Sam blinks and looks at the lights again, feels his own head throb and knows that this kind of headache can’t be relieved with pain medication but Dean’s hurt can be, and maybe he can help his brother and then he'll try to sleep, and that’ll help his brother again because Sam knows Dean likes it when he can sleep.
So Sam shoves himself out of the car and hesitates long enough to make sure nothing is too close to Dean or the car before he goes, and it’s three in the morning and the gas station is quiet except for two other people, the attendant and another nighttime traveler, and this is easy. Sam can do this. Two coffees, the biggest size they’ve got, even though Sam probably won’t drink his and Dean’ll do it for him, and Sam gets some ibuprofen too even though he has to pretend they’re not for Dean (because even though Dean wants painkillers he’s always going to be Dean), and he gets a couple of those pre-packaged sandwiches because he thinks Dean might be hungry, even though he didn’t pick up any hunger pangs from him when they were in the car, because even if he’s not hungry he might get so later.

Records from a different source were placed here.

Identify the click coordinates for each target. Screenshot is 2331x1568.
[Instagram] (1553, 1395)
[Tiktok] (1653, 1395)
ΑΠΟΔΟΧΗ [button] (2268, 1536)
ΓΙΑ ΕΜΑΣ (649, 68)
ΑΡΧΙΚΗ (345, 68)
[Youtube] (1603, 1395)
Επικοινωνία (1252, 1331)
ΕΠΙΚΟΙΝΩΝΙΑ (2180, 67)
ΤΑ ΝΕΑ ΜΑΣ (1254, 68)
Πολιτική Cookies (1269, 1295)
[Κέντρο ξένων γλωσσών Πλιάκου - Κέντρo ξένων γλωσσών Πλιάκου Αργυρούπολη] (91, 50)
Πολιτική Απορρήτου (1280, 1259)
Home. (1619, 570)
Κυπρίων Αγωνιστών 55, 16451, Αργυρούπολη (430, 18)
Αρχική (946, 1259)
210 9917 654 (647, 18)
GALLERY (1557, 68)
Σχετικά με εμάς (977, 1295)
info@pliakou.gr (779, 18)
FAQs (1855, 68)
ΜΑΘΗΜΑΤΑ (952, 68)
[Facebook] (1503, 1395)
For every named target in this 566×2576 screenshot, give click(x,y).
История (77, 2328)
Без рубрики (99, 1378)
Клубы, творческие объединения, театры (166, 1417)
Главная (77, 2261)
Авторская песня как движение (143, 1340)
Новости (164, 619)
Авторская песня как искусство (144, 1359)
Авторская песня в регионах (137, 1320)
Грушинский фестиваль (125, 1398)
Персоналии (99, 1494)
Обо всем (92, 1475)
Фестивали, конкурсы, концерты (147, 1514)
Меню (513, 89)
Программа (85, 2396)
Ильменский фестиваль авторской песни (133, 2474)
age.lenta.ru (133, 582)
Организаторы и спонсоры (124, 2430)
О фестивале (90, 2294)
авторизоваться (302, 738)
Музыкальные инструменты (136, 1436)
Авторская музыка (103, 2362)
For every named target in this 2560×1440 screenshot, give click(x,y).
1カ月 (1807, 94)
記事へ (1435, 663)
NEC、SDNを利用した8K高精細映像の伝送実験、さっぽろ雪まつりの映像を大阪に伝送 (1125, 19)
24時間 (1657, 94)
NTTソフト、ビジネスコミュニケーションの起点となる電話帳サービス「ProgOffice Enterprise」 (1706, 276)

He tosses a sandwich at Dean’s face when he gets back to the car and Dean catches it with a flash of startled disbelief and Sam can’t help but grin just a little at Dean’s utter surprise, and he hands off one of the coffees but he can’t give Dean the pills, he knows that, so he pops a couple himself and says, “Headache,” when Dean looks at him questioningly and it’s even true, Sam does have a headache, and then he sets the pill bottle in the middle of the bench seat where they rattle quietly with the vibration of a car rolling over tarmac.
He drinks his coffee for a little while but not fast enough to beat the cooling process, so twenty minutes later he hands the remaining half to his brother, and Dean takes it with the thoughtlessness of every older brother, ever, finishing the younger sibling’s leftovers, and Sam bunches up his jacket against the window and lets himself drift off to the sound of the rumbling engine, the quiet rattle of pills, the soft strumming of Bad Company.
He’s not so far down into sleep though that he doesn’t hear the tone of the rattle change, as Dean picks the bottle up - vaguely transmitting an intention, something like be very quiet, don’t wake Sam - and shakes a few of them into his hand.
Sam’s facing the window, his face hidden from Dean’s line of vision, so he doesn’t try to stop his mouth curling up, just a little where Dean can’t see.
He can’t do a lot for his brother right now, but what he can…well. He’ll take it.